Neither goal was met. But the Legislature got a start on crafting a revised biennial budget to deal with the $2 billion shortfall that's materialized since it adopted the budget in May. Legislators who often cling to partisan dogma were able to agree to $480 million in deficit reductions through a combination of fund transfers, expenditure delays, and cuts. And they surely vetted other options in closed-door discussions, which should speed deliberations on the remaining cuts in the 60-day regular session that convenes January 9.
But this bipartisan achievement comes with one large caveat: Most of the revisions involve what one legislator called “picking low-hanging fruit,” and such fruits require close inspection. Some are just bookkeeping gimmicks. Several generate only one-time revenues. For example, the state can now sell unclaimed property such as stocks and other securities when it's practicable, rather than waiting up to 3 years. Clearing the backlog is expected to garner $51 million.
Other changes merely delay budgeted expenditures. School bus funding scheduled for July 2013 was pushed back one month, “saving” $50 million. The implementation of an expanded list of factors that may be considered in detaining and committing mentally ill persons was postponed from January 2012 to July 2015. This will reduce costs by $23 million in the current biennium and $30 million in the next, but then the new standards will kick in.
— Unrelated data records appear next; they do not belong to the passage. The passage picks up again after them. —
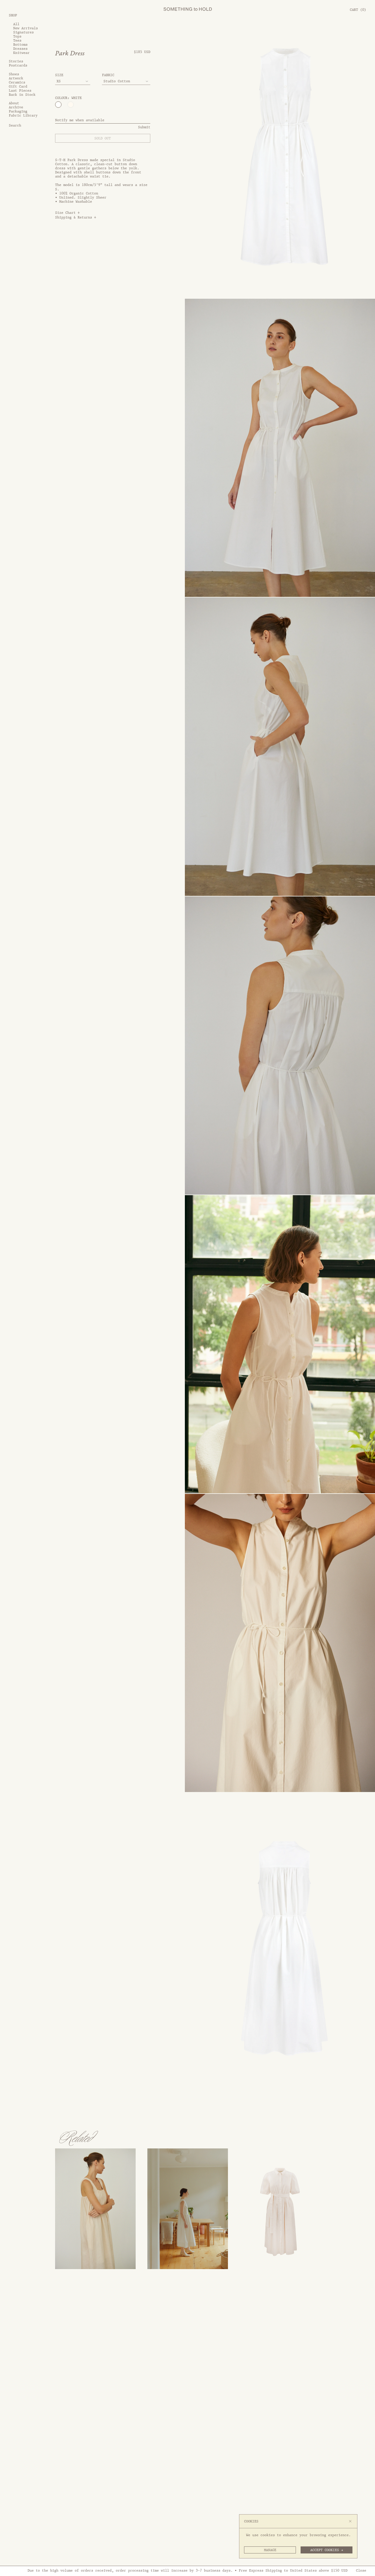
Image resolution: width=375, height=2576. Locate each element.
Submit (144, 127)
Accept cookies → (326, 2550)
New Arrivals (25, 28)
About (14, 103)
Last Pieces (20, 90)
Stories (16, 61)
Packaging (18, 112)
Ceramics (17, 82)
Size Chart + (67, 212)
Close (361, 2570)
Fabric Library (23, 116)
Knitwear (21, 53)
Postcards (18, 66)
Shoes (14, 74)
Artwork (16, 78)
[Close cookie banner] (350, 2521)
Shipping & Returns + (75, 217)
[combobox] (72, 81)
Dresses (20, 49)
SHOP (13, 15)
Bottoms (20, 44)
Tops (17, 36)
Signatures (23, 32)
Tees (17, 40)
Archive (16, 107)
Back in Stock (22, 95)
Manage (270, 2550)
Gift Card (18, 86)
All (16, 24)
Some big-ticket items the governor proposed were left for the regular session that begins January 9. These include cuts to K-12 levy equalization, school-year length, higher education, public safety, and health and human services, and a shift of school-district apportionment payments to the next biennium. Likewise the question of a sales-tax increase to buy back specific cuts. The talk now is of trying put this before the public in April, but the Legislature would have to take quick action in January, perhaps even before the rest of the supplemental budget is finalized.
Much remains uncertain. Some legislators want to see “reforms” before revenues. But the reforms proposed range across the map, and each could generate considerable debate. One, extending slot machine gambling to non-tribal casinos, already has.
Some significant revenue sources may not be available in the next biennium. In its December 2010 special session, the Legislature raised the business and occupation tax rate for several service industries, including real estate brokers and gambling parlors. This increase will generate an estimated $483 million in the current biennium, but it's scheduled to end in June 2013,
That same session passed the state’s first business-tax amnesty program. Businesses owing B & O, public utility, or sales and use taxes due before February 1, 2011, were allowed to pay the balance without penalties or interest. This added $284 million to the general fund, but it's also largely a one-off.